CHAPTER II.
THE MAJESTY OF TOOLS.

Tools the Highest Text-books. — How to Use them the Test of Scholarship. — They are the Gauge of Civilization. — Carlyle’s Apostrophe to them. — The Typical Hand-tools. — The Automata of the Machine-shop. — Through Tools Science and Art are United. — The Power of Tools. — Their Educational Value. — Without Tools Man is Nothing; with Tools he is All. — It is through the Arts alone that Education touches Human Life.

Sacred to the majesty of tools might be appropriately inscribed over the entrance to this Ideal school; for its highest text-books are tools, and how to use them most intelligently is the test of scholarship. To realize the potency of tools it is only necessary to contrast the two states of man—the one without tools, the other with tools. See him in the first state, naked, shivering with cold, now hiding away from the beasts in caves, and now, famished and despairing, gaunt and hollow-eyed, creeping stealthily like a panther upon his prey. Then see him in the poetic, graphic apostrophe of Carlyle:—“Man is a tool-using animal. He can use tools, can devise tools; with these the granite mountains melt into light dust before him; he kneads iron as if it were soft paste; seas are his smooth highway, winds and fire his unwearying steeds. Nowhere do you find him without tools; without tools he is nothing, with tools he is all!”

#### [Provided material]
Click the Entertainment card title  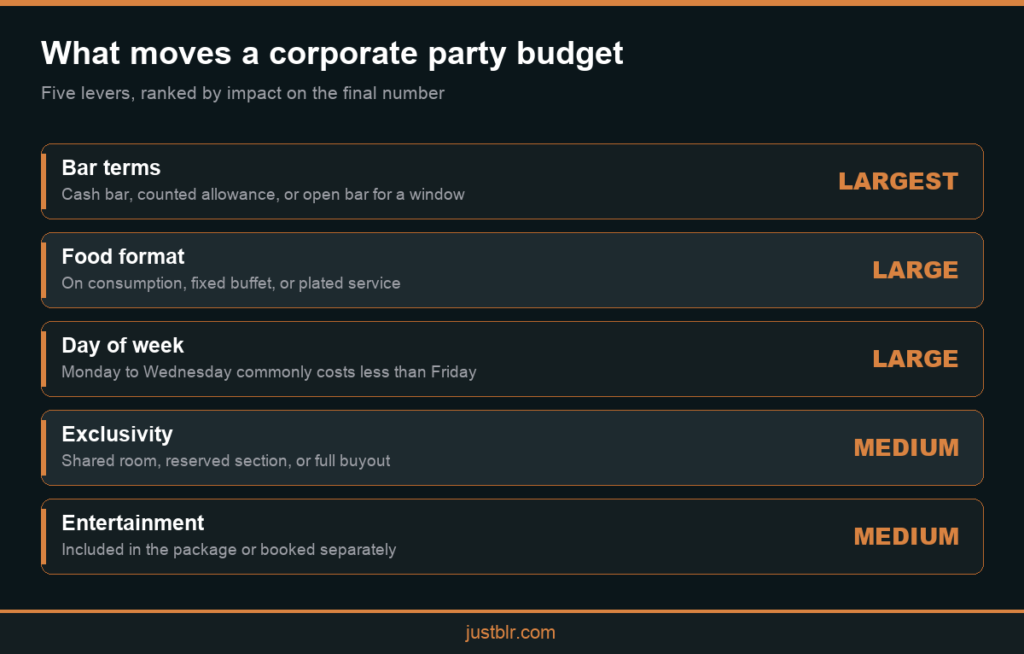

#### [Your objective]
Carry on the chapter on the majesty of tools from the point at which it stops. This material bears no relation to the chapter on the majesty of tools.

#### [The response]
What a picture of the influence of tools upon civilization! It is through the use of tools that man has reached the place of absolute supremacy among animals. As he increases his stock of tools he recedes from the state of savagery. The great gulf between the aboriginal savage and the civilized man is spanned by the seven hand-tools—the axe, the saw, the plane, the hammer, the square, the chisel, and the file. These are the universal tools of the arts, and the modern machine-shop is an aggregation of them rendered automatic and driven by steam.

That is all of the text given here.